Anna Lena Schrimpf, Friday for Future Hamm

Fridays for Future in Hamm: Keine Pandemietreiber

Dem Aspekt, die Aktion Corona-konform durchzuführen, haben die Organisatoren Rechnung getragen. „Alles wird bewusst ein wenig kleiner gefahren, damit wir nicht zu Pandemietreibern werden“, versichert Schrimpf. „Deswegen haben wir bewusst die Aktionsform einer Fahrrad-Demo gewählt.“

Von geschätzt rund 25 Protestwilligen, die sich am Hammer Bahnhof einfinden werden, geht Schrimpf aus. Der Begriff Großdemo passe dennoch. Weil sich die Aktion allein in Deutschland zeitgleich flächendeckend über die gesamte Republik von Flensburg bis München zieht.

Auf den Rädern und mit selbst gefertigten Plakaten werden in der etwa einstündigen Aktion in Hamm die Büros der großen politischen Parteien angefahren. Die Nachricht, die symbolisch in Form einer leeren Kiste überbracht werden soll, um an die Politiker zu appellieren, ihre Worte in Taten umzusetzen: #NoMoreEmptyPromises (keine leeren Versprechungen). „Wir wollen Taten sehen – und keine leeren Worte mehr“, sagt die Hammerin.

Anna Lena Schrimpf ist eines der Gesichter von „Fridays for Future“ in Hamm.

Fridays for Future in Hamm: Resolution für die Politik

Bei der Gelegenheit wird den Parteien zudem die eingangs erwähnte Resolution überreicht, die vom Hammer Klimabündnis, von „Hamm gegen Atom“, von der Bürgerinitiative „Stoppt A445“, von „Parents for Future Hamm“, vom Ökozentrum NRW sowie vom Hammer FUgE unterzeichnet wurde. Mit der Forderung, die globale Temperaturerhöhung bei 1,5 Grad Celsius zu stoppen.
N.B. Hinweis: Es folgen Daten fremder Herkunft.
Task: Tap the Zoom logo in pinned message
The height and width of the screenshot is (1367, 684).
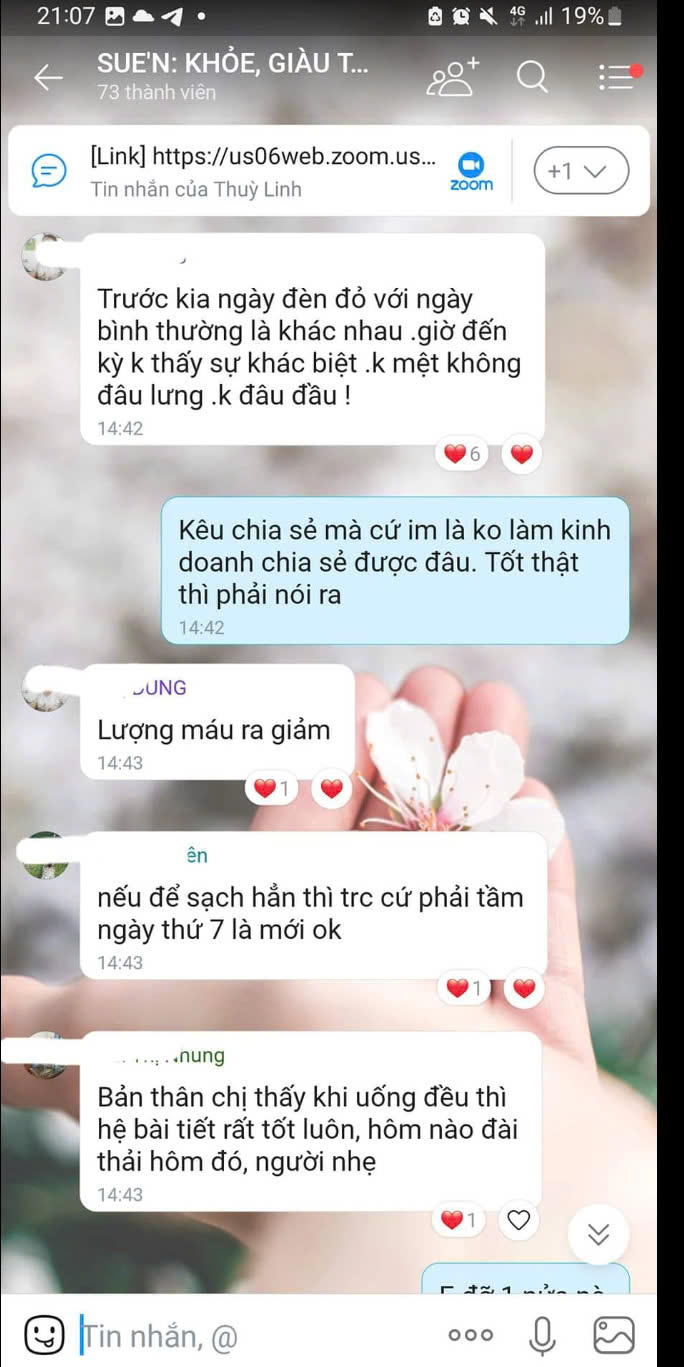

Die Parteien wurden schriftlich über den Besuch der Klimaschützer informiert. Vor Ort sollen den politischen Vertretern als symbolisches Statement Toilettenrollen überreicht werden.

Laut Emissions Gap Report (Emissionslücken-Bericht), der im Dezember vom Umweltprogramm der Vereinten Nationen (UN) veröffentlicht wurde, ist die Welt immer noch auf dem besten Weg zu einem Anstieg der globalen Durchschnittstemperatur auf über 3 Grad Celsius bis Ende des Jahrhunderts.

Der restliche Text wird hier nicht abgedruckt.